Dla tych przybyszów, którzy do stolicy Francji zdecydują się przyjechać rowerem czekają także inne ułatwienia. Przede wszystkim władze chcą zlikwidować przeszkodę jaką stanowi Bulwar Peryferyjny czyli wewnętrzna obwodnica miasta. Zamierzają stworzyć specjalne, łatwe do przebycia przejazdy przez tę komunikacyjną barierę. Poza tym na rowerzystów będzie czekać 10 tys. nowych miejsc do parkowania rowerów.
Merostwo Paryża cały uliczny ruch chce zresztą ustawić pod dyktando rowerzystów. Poza głównymi szlakami komunikacyjnymi, gdzie ograniczenie prędkości pozostanie na poziomie 50 km/h, wszystkie inne ulice zostaną spowolnione do 30 km/h. Co więcej zrobionych zostanie 7 tys. specjalnych miejsc skrętu dla rowerzystów, tak aby nie musieli czekać na zmianę światła – gdzie nie da się tego wprowadzić rowery będą miały priorytet przejazdu przed wszelkimi innymi pojazdami.

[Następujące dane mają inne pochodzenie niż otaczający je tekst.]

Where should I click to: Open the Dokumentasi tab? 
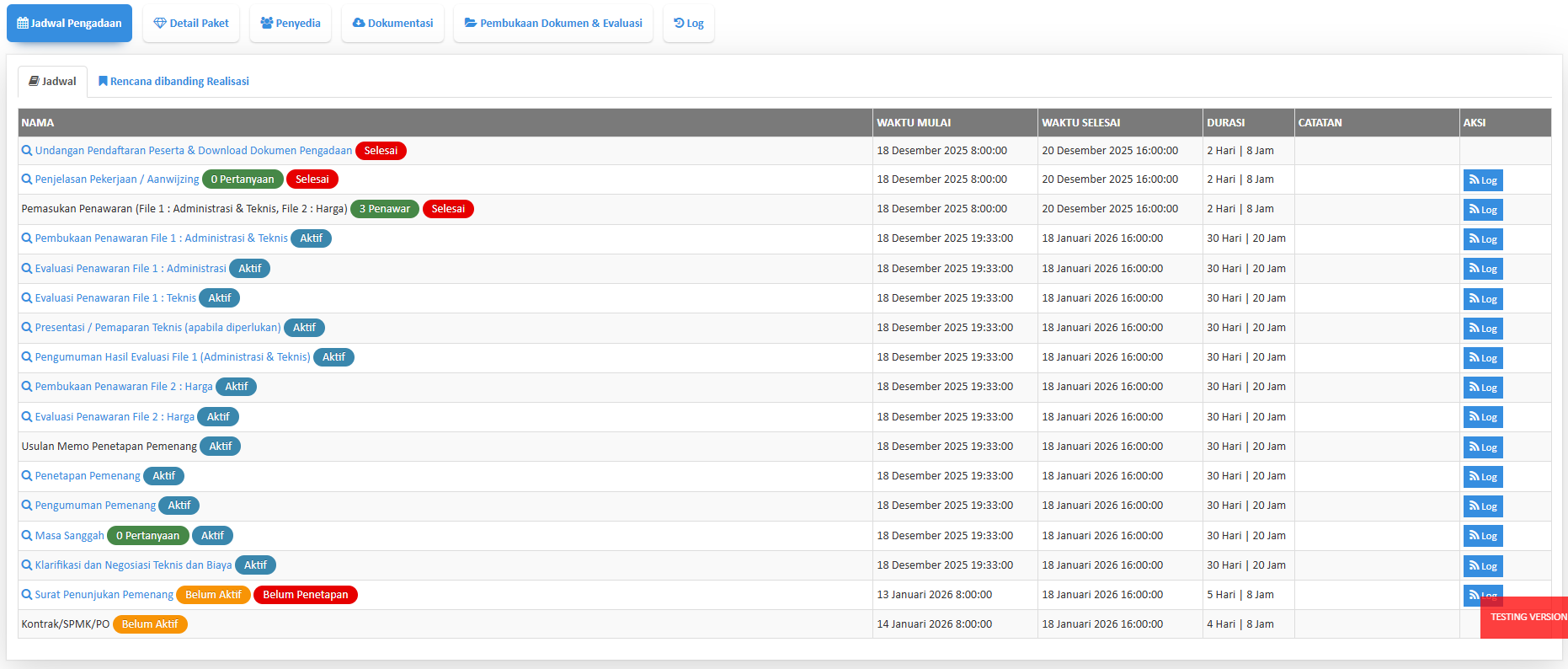pos(392,24)
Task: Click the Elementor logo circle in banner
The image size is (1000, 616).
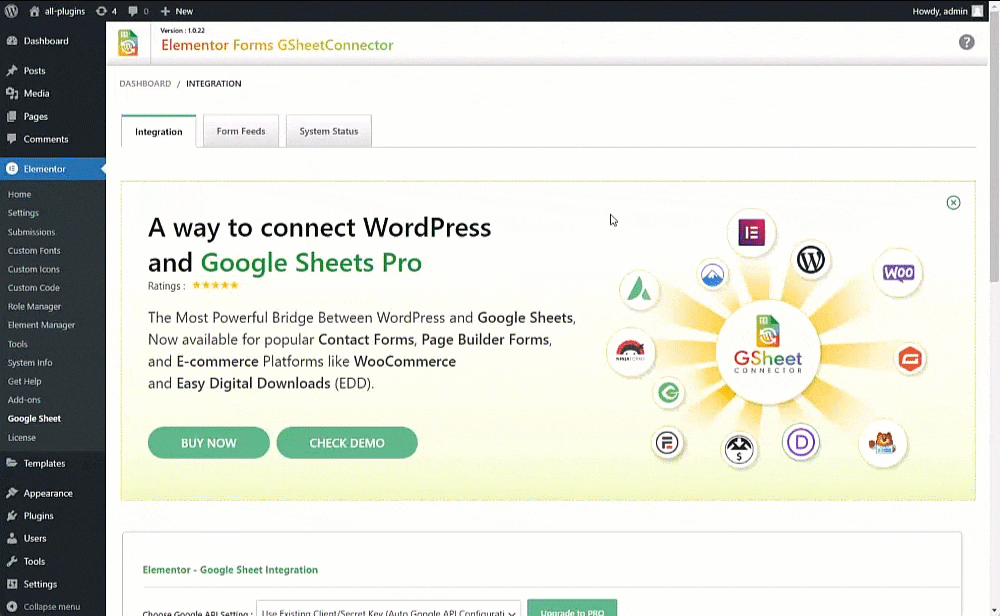Action: point(751,233)
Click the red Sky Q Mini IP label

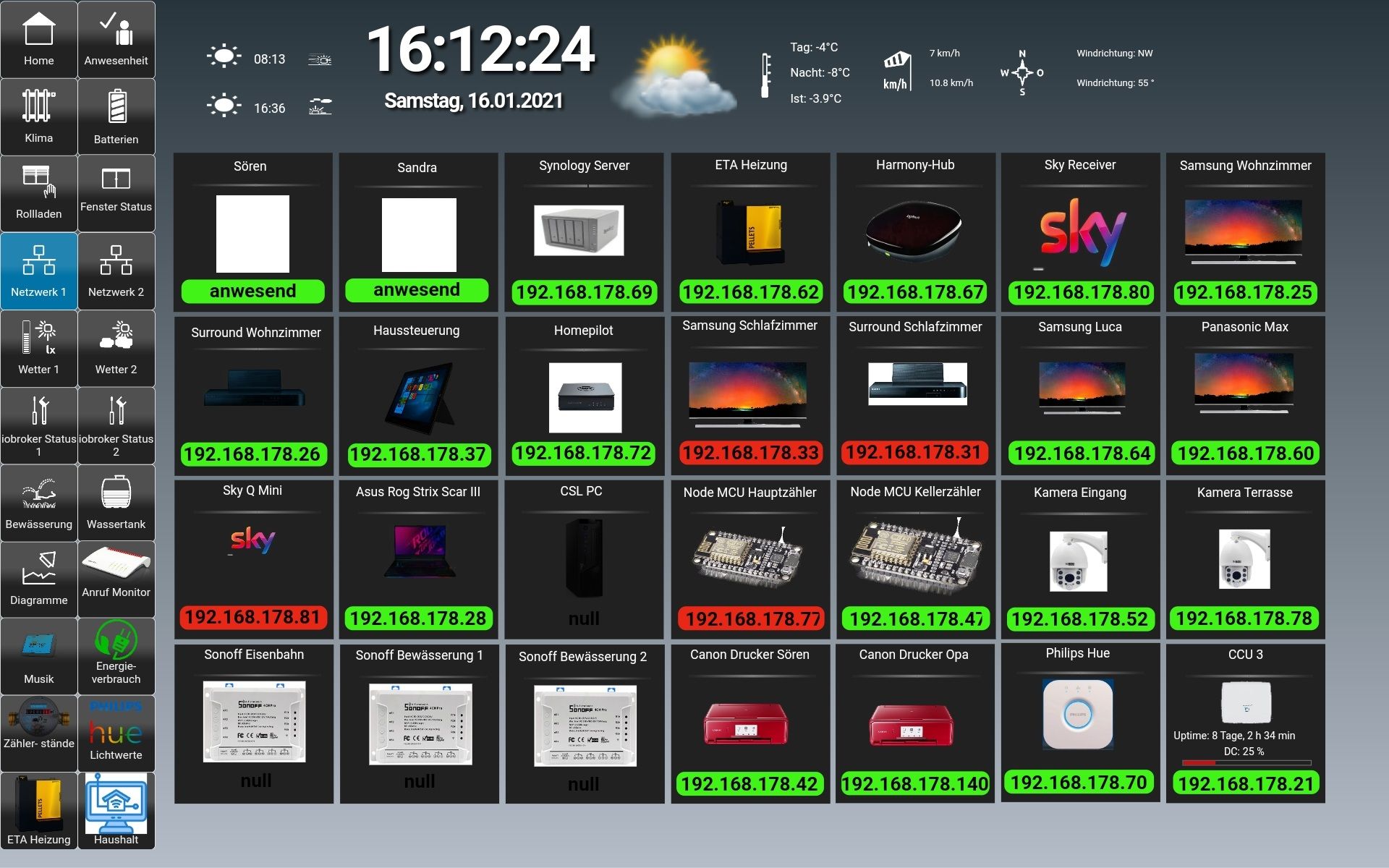[x=252, y=617]
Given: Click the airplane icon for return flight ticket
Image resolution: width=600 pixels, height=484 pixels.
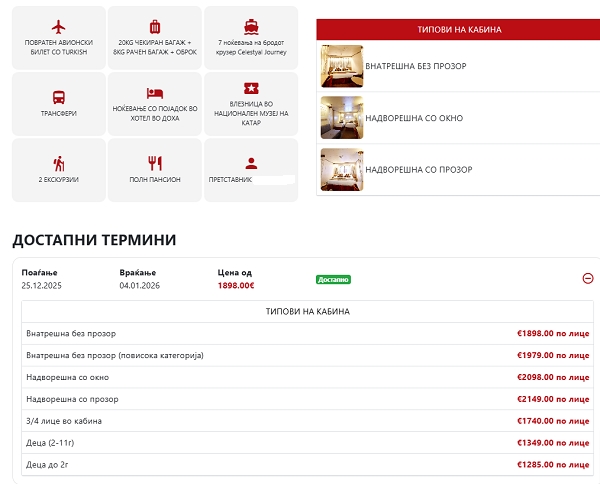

Cała seria udogodnień dla znacznej części osób może być rzecz jasna nie wystarczająca. Po prostu nie każdy ma chęć pedałować i przyjeżdżać spocony do pracy. Władze miasta i dla tych mają rozwiązanie – to 33 proc. dofinansowania do zakupu roweru elektrycznego (maksymalny pułap liczbowy to 400 euro).
Cel jest prosty: dzisiejszy odsetek mieszkańców jeżdżących na rowerach podnieść z 5 do 15 proc. Rzecz jasna to jeszcze daleko od 43 proc. którymi chwali się Amsterdam. Paryż jest jednak miastem trzy razy większym, więc w liczbach bezwzględnych dorównałby mu, a poza tym Holendrzy transport rowerowy promują od czterech dekad. Od czegoś zacząć trzeba.